Al ver las bromas entre Jaime y Violeta, Gamaliel esbozó una sonrisa divertida.
—Señor Casas, ¿por qué no sale un momento? Tengo que hablar de algo con la señorita Violeta —le dijo a Jaime.
—Claro. Lo espero fuera —contestó Jaime, y enseguida salió de la cueva.
En cuanto se fue, Violeta preguntó:
—Señor Salom, ¿de qué quería hablar?
—Señorita Violeta, ¿qué piensa de Jaime como persona? —Gamaliel preguntó.
Aunque desconcertada por su pregunta, Violeta respondió con sinceridad:
—Para ser sincera, no me parece la persona más digna de confianza, pero, por extraño que parezca, siento una sensación de seguridad cuando estoy cerca de él.
—Señorita Violeta, déjeme decirle esto, Jaime no es un hombre ordinario.
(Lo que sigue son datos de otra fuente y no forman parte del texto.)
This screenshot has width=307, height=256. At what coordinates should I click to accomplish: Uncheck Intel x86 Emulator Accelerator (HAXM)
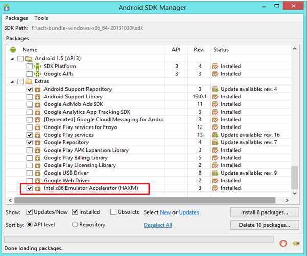tap(29, 188)
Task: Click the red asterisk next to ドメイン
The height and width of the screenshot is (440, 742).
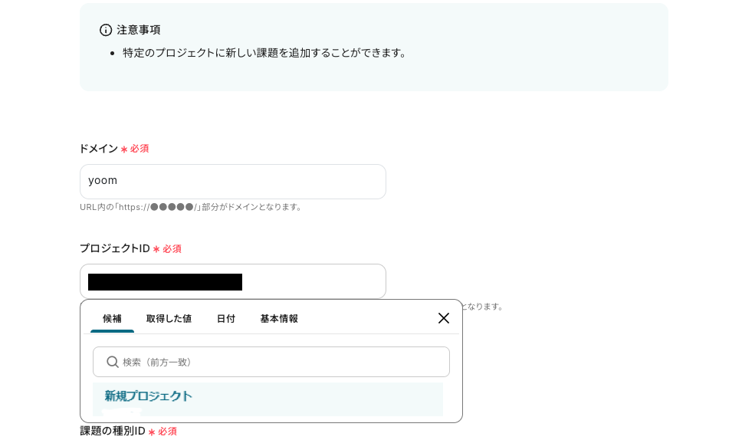Action: coord(124,149)
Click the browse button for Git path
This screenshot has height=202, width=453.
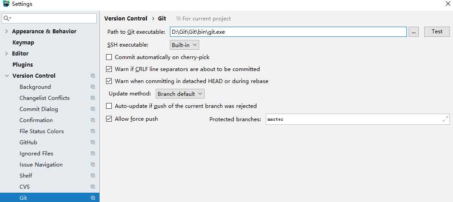tap(414, 32)
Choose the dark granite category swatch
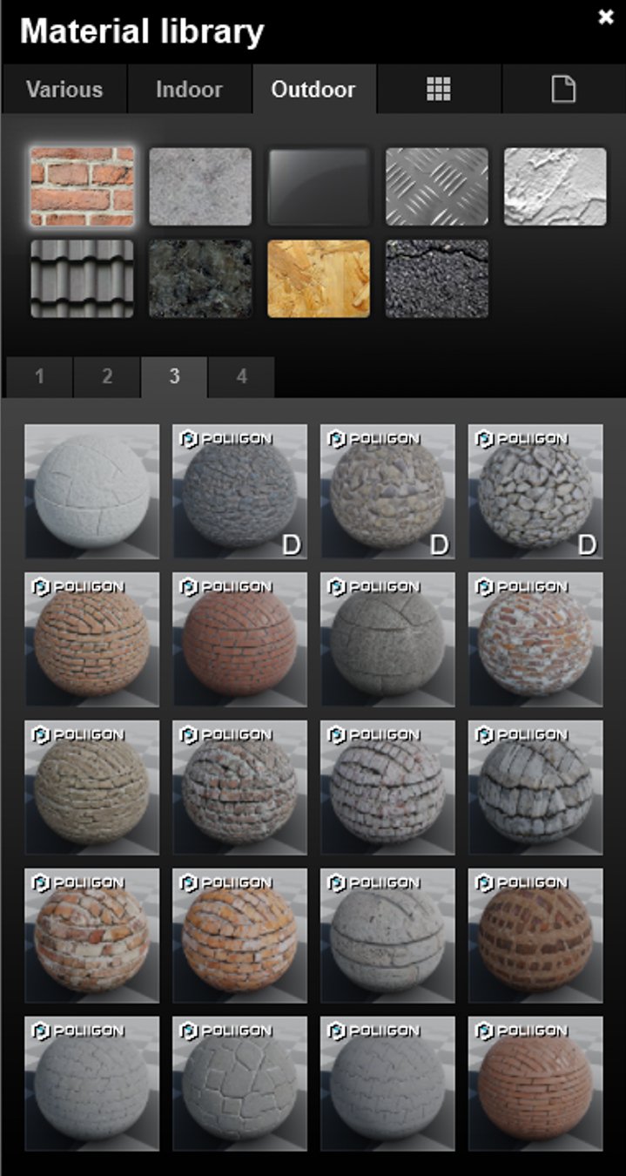The width and height of the screenshot is (626, 1176). coord(200,279)
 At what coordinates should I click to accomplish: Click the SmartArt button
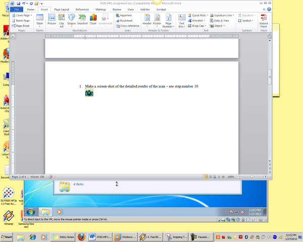coord(82,20)
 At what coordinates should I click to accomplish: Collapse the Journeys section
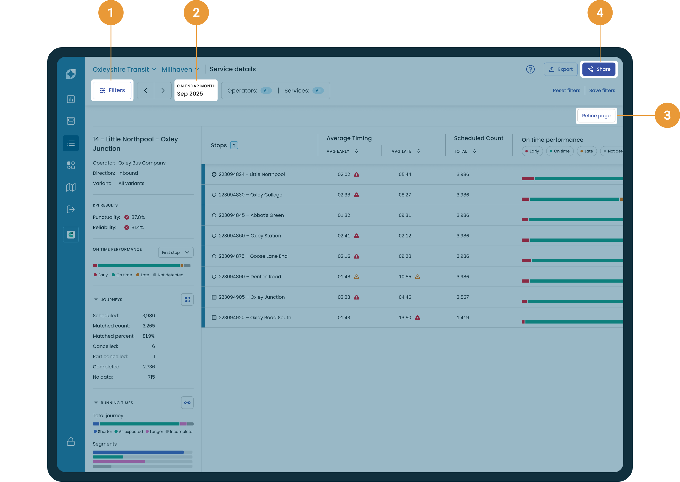[x=96, y=299]
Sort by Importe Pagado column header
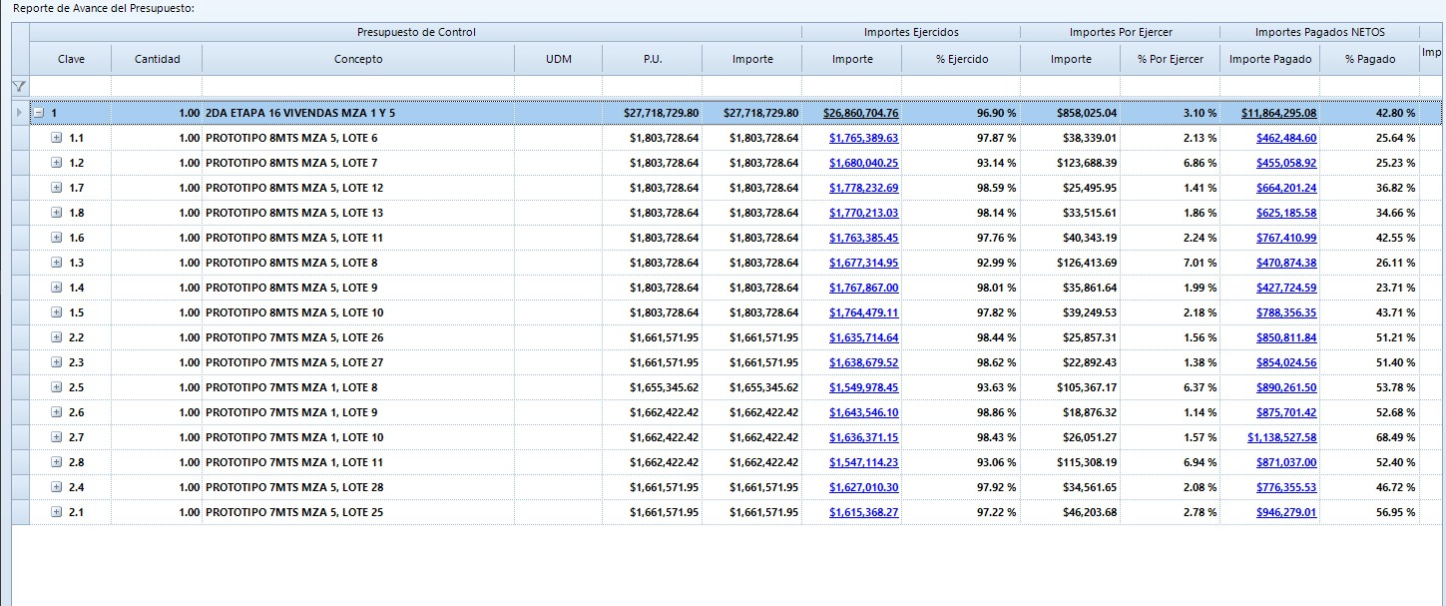1446x606 pixels. pos(1263,59)
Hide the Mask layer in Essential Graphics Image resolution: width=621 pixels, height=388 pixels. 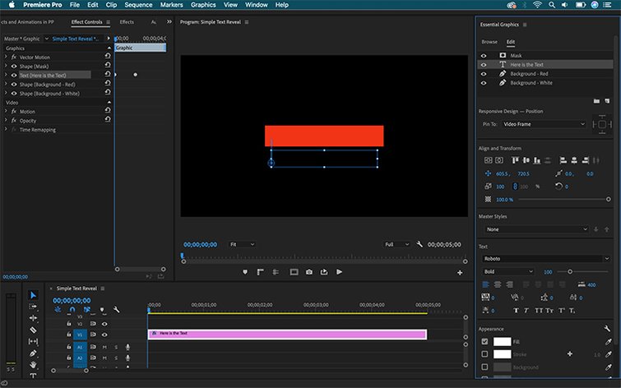click(x=484, y=55)
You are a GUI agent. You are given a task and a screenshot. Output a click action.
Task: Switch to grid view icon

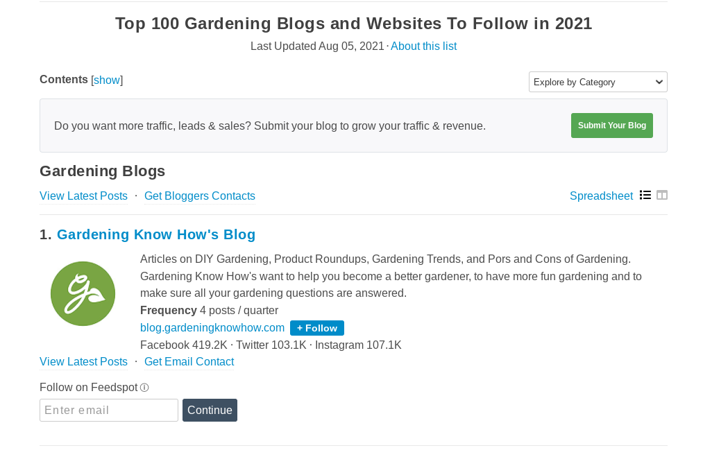pyautogui.click(x=662, y=196)
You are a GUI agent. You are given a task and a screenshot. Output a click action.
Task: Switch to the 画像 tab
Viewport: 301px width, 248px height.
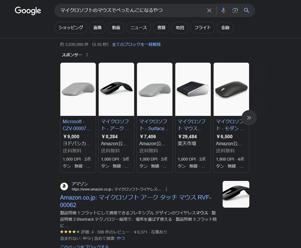point(98,28)
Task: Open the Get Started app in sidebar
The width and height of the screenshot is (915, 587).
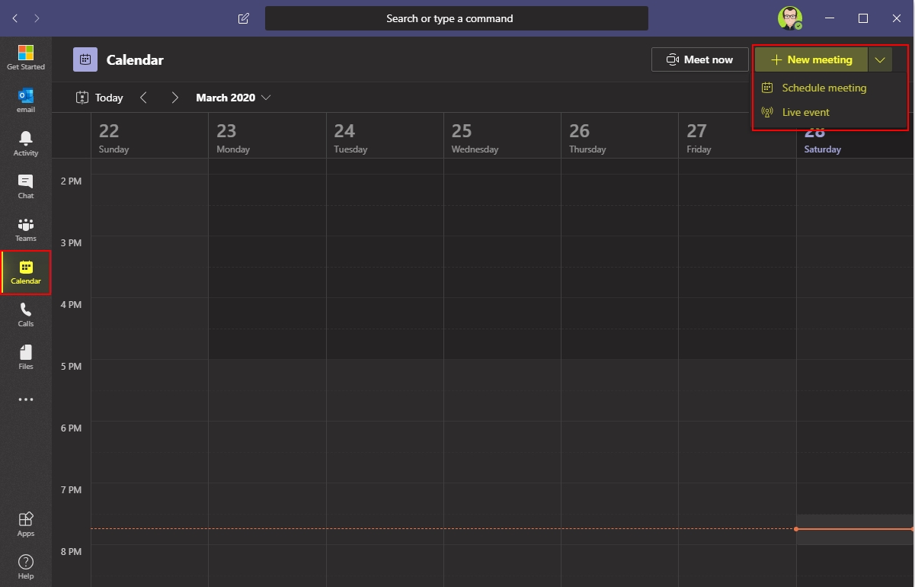Action: tap(26, 58)
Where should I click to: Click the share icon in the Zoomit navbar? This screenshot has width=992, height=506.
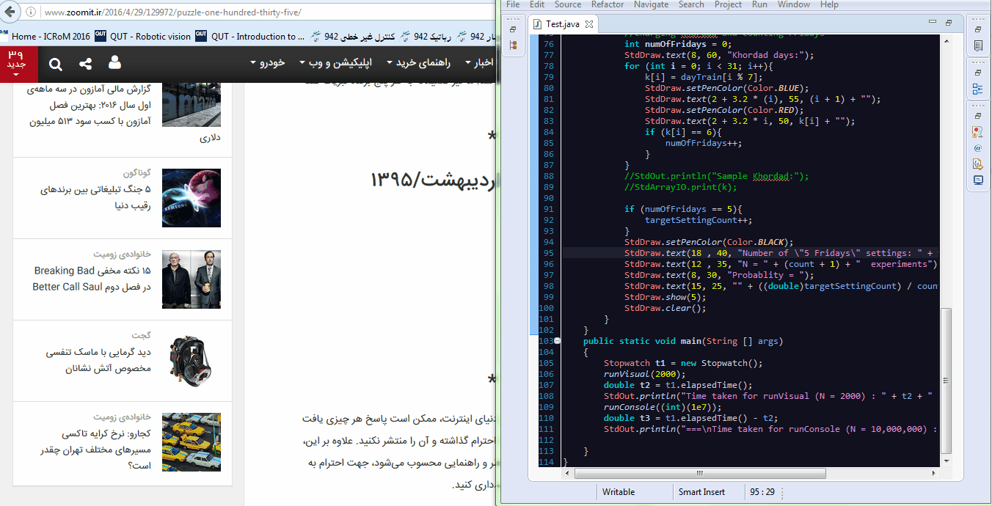(87, 64)
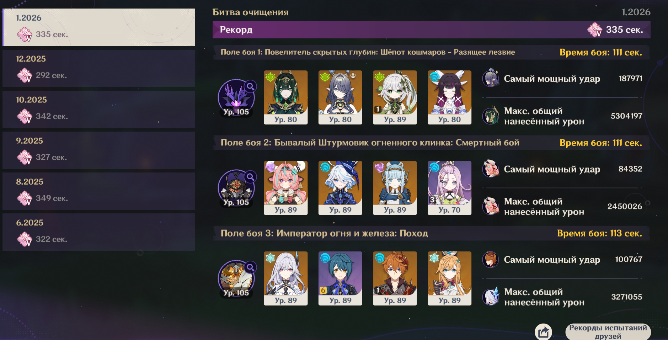
Task: Select the orange-haired Hydro character in team 3
Action: (x=395, y=278)
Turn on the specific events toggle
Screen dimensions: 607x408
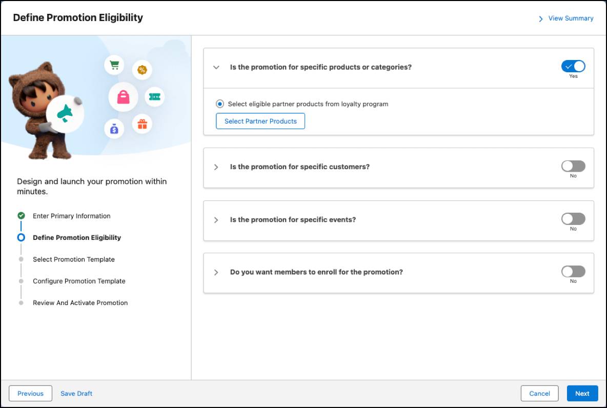[573, 219]
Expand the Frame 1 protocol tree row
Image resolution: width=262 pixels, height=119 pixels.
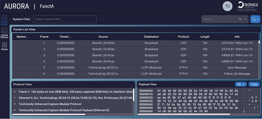[15, 91]
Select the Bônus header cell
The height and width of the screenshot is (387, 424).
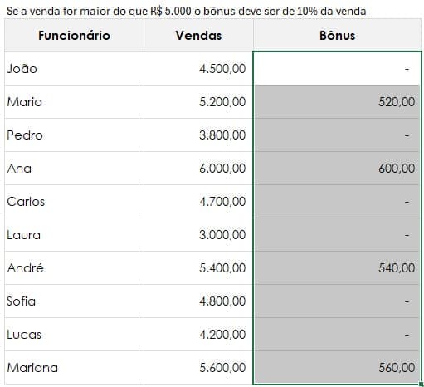[x=338, y=36]

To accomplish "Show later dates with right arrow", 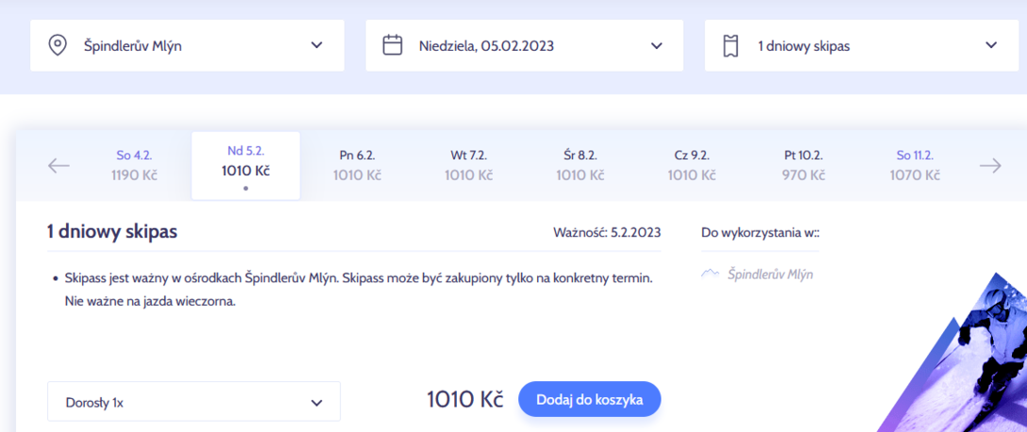I will pyautogui.click(x=990, y=167).
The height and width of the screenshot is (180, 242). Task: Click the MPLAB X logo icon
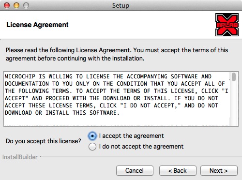[x=227, y=25]
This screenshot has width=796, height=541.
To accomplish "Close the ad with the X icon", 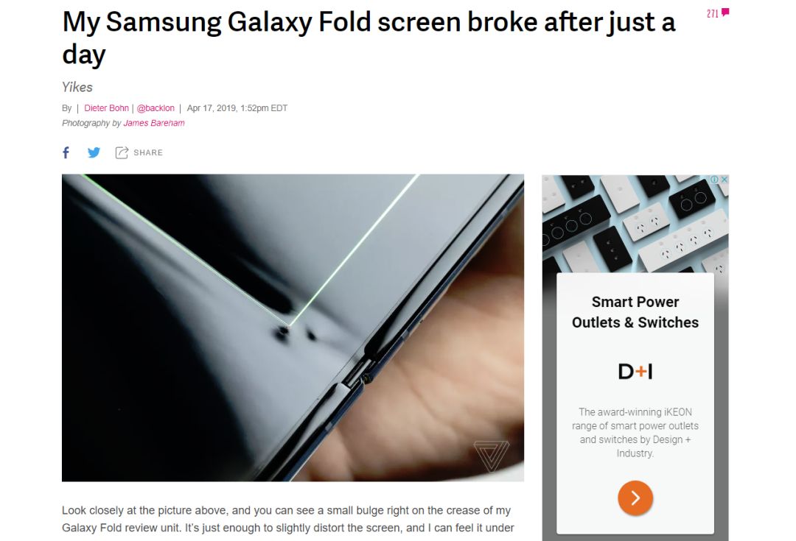I will pyautogui.click(x=725, y=180).
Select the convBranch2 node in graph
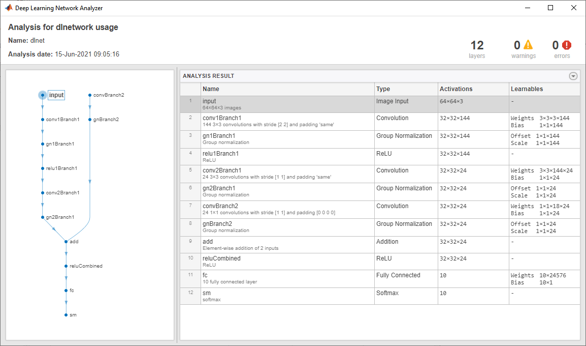The width and height of the screenshot is (586, 346). (90, 95)
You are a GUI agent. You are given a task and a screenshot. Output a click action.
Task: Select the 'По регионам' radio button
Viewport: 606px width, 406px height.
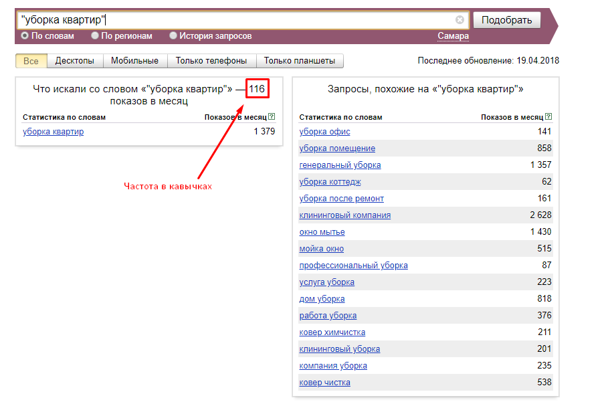point(95,36)
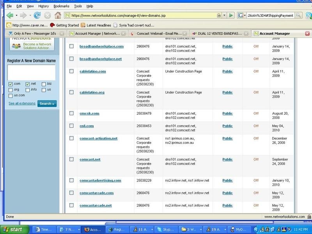Click in the new domain name text box
Image resolution: width=312 pixels, height=234 pixels.
[31, 73]
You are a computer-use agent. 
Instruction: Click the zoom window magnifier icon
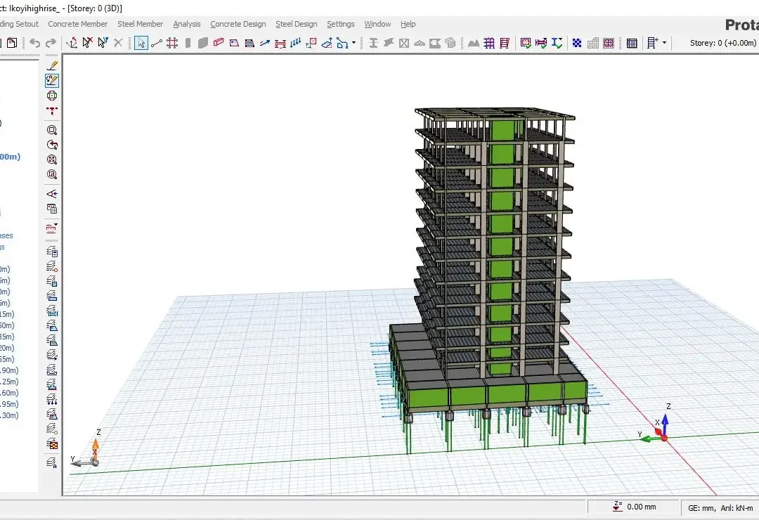coord(52,130)
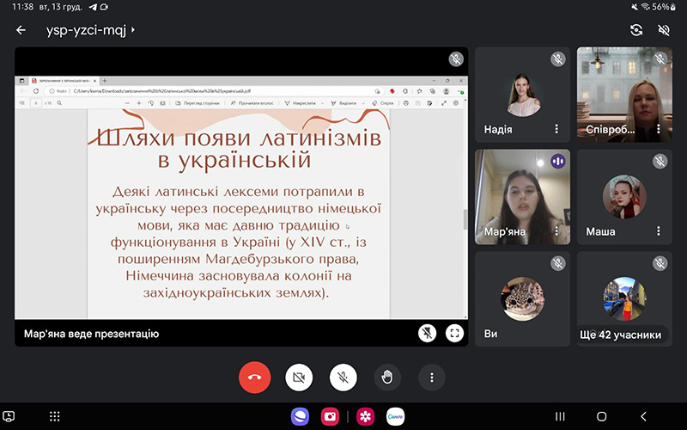Toggle the microphone mute button
687x430 pixels.
click(x=344, y=377)
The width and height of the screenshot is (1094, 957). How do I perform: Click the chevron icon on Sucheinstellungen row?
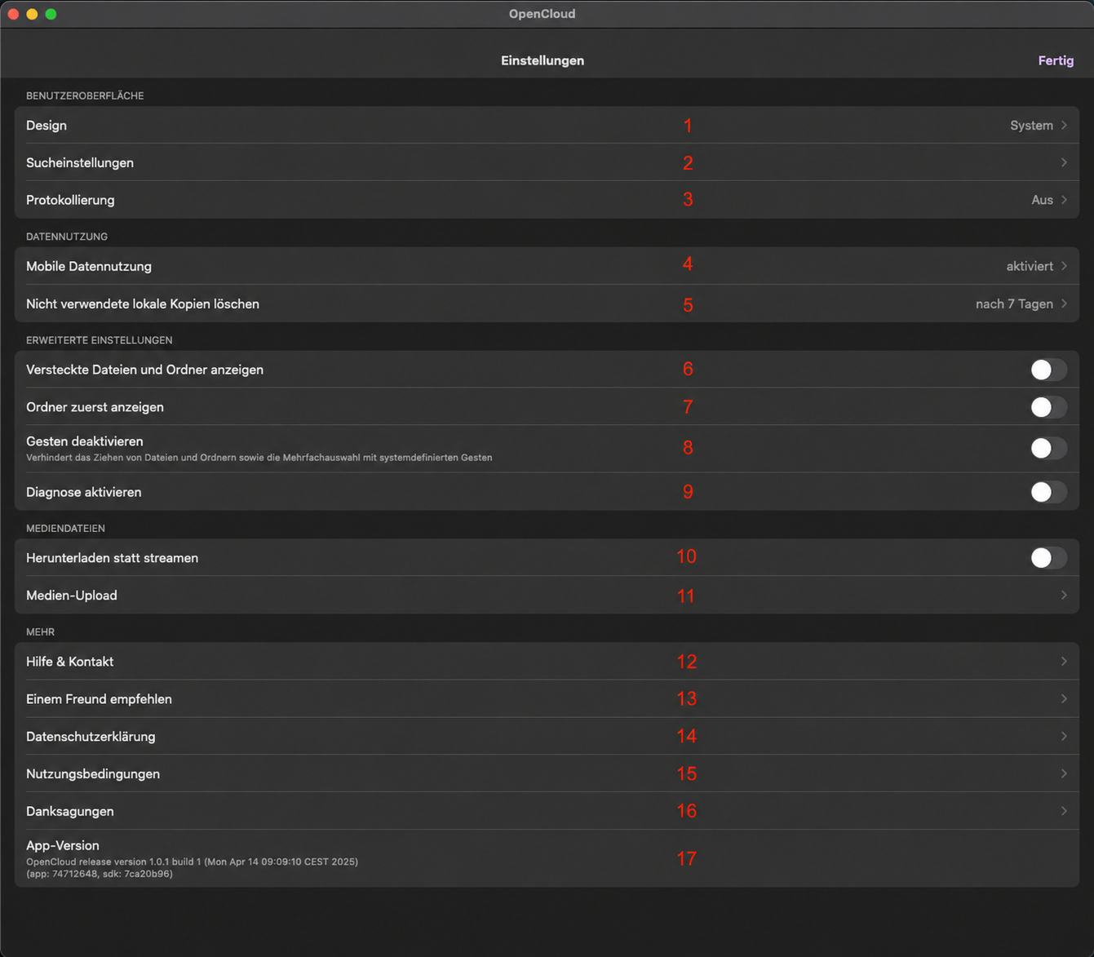1064,162
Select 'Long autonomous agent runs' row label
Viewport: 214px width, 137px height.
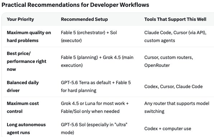pos(26,128)
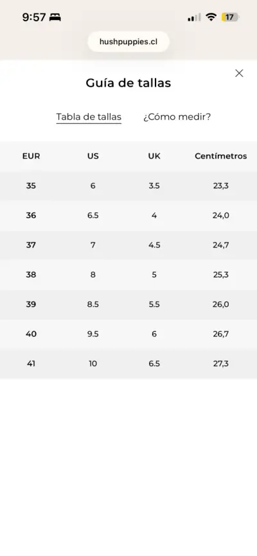
Task: Switch to ¿Cómo medir? tab
Action: 177,117
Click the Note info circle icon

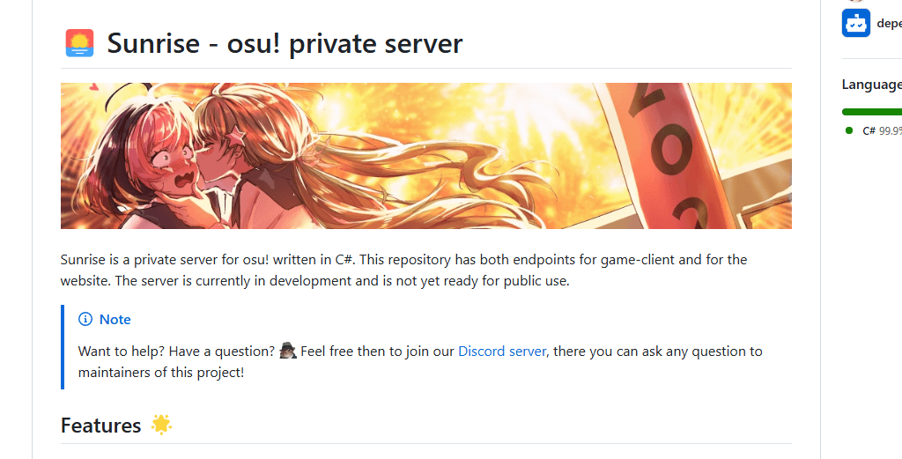click(x=85, y=319)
A pesar de estar sólo en el Reino Manifestador, fue capaz de matar a Bilu él solo. Ni siquiera la formidable bestia demoníaca suprema de la Gobernadora pudo vencerlo. Además, posee numerosos tesoros preciosos, incluido el legendario Caldero Divino codiciado por el mundo de la alquimia. Aunque aún no he desentrañado su verdadera identidad, su valor y su fuerza son cualquier cosa, menos ordinarios. No me sorprendería que resultara ser un estimado heredero de una poderosa familia —Gamaliel elogió a Jaime con gran admiración.